Friday January 10, 2020

Chinese e-commerce company Tmall, which is owned by e-commerce giant Alibaba, set social media ablaze with an ad that presents LGBTQ acceptance as something the young understand and have no problems with, media sources report.

CNN reports on the ad, which depicts a young Chinese man coming home with a male companion he identifies as "Kelvin." The family patriarch looks askance at his son's friend, while the young man's sisters react with delight and begin to whisper among themselves. At dinner, the father hands Kelvin a bowl. Kelvin then responds with, "Thanks, Dad," surprising the older man, as well as himself.

The video made a splash on social media after LGBTQ-friendly group Love Matters - which promotes fact-based information about human sexuality - posted it, CNN reported.

Love Matters accompanied the posting with text saying that it is "important" to LGBTQs "to be visible, to be seen by the public, and to be recognized."

The video has gone viral, and even the comments about it are mostly affirming, CNN reports.

Alibaba played its cards close to the vest, telling CNN: "Chinese New Year is a time for family reunion and inclusion, and the ad is a creative expression to celebrate such an occasion."

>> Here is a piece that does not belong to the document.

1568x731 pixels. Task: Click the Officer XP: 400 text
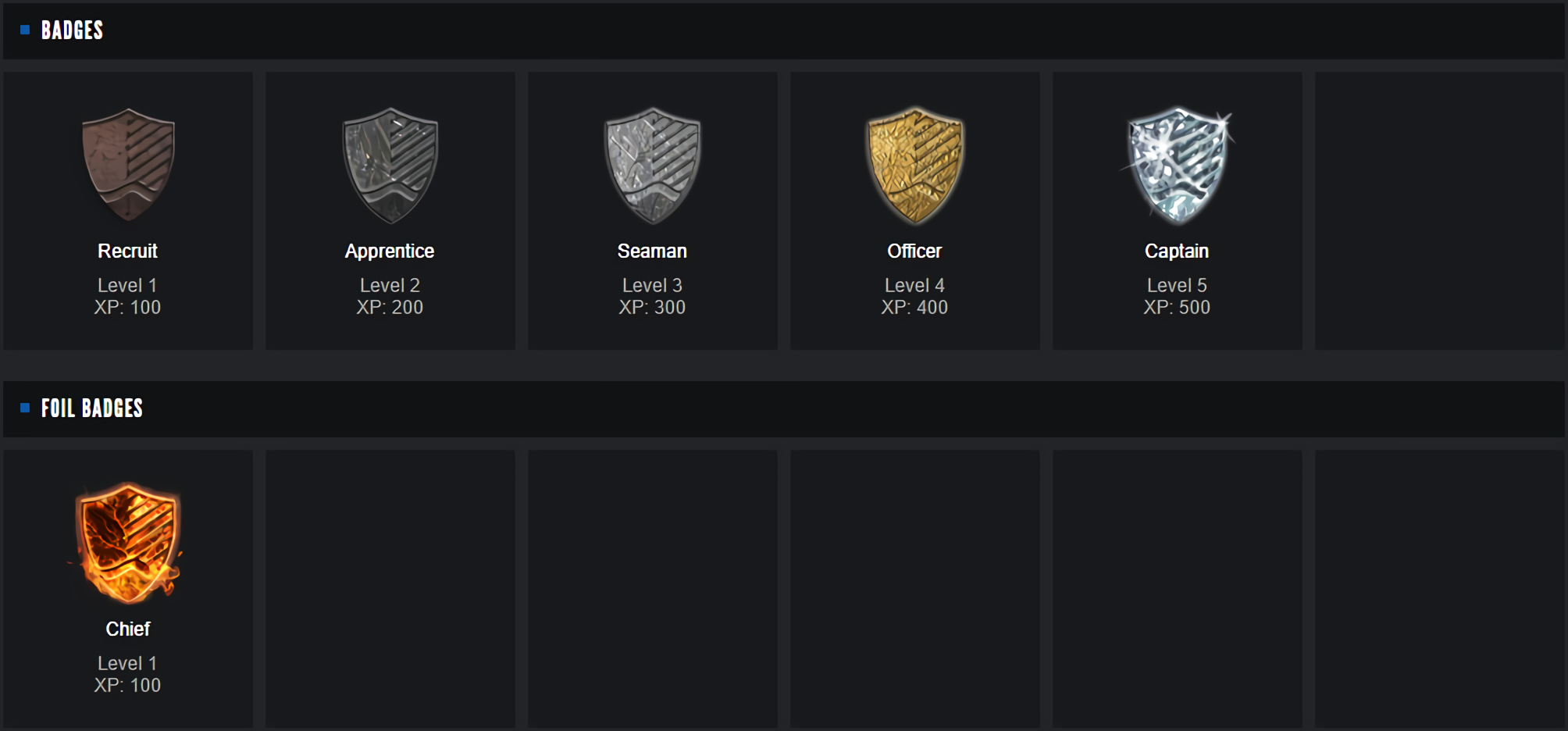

CNN took note of how this is not the first time an Alibaba company has wooed LGBTQ customers. Five years ago, Taobao - also owned by the giant corporation - "sponsored an online contest with the gay dating app Blued to send couples from China to California to get married," CNN recalled.

That campaign was accompanied by the slogan, "As long as you have true love, Taobao will help you realize the dream."

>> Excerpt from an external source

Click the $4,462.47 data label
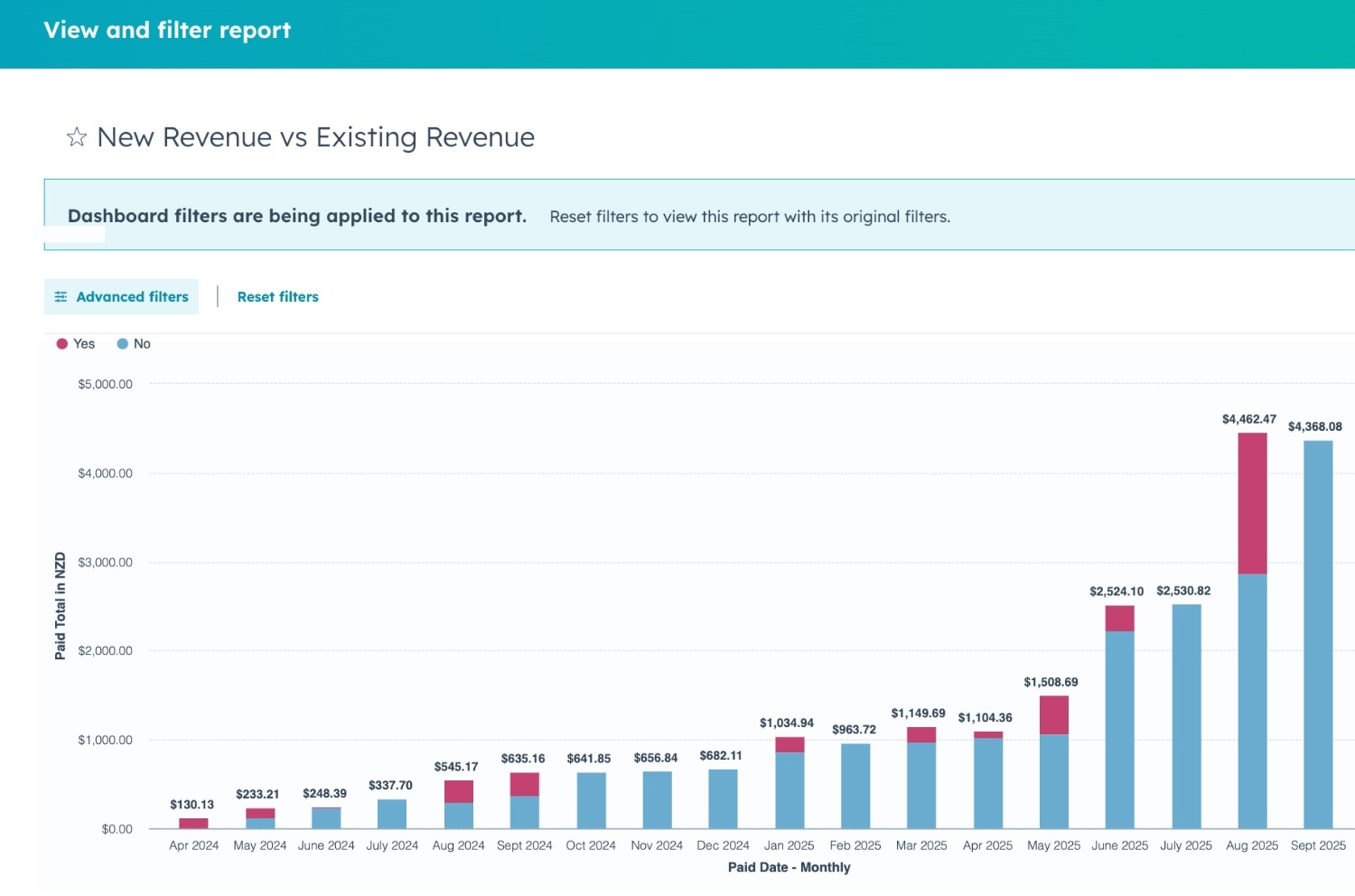 [x=1248, y=419]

Tmall also posted a rainbow-themed version of its company logo in 2015, CNN noted.

The ad is notable for reaching such a wide audience despite Chinese censorship of material that depicts the LGBTQ community or same-sex relationships. Media sources said that this was a reason for the ad's low-key approach.

The spot's sense of humor is evidently also calibrated to create a non-confrontational tone. Reuters describes the ad's sequence of events and takes note of the ad's final twist:

The narrator then promotes a site-wide discount on dried seeds and nuts, riffing a Chinese-language expression for watching drama unfold.

Media sources noted that being gay is not criminalized in China, despite strong and persistent social disapproval. Younger Chinese people seem to be more accepting than their older counterparts, however.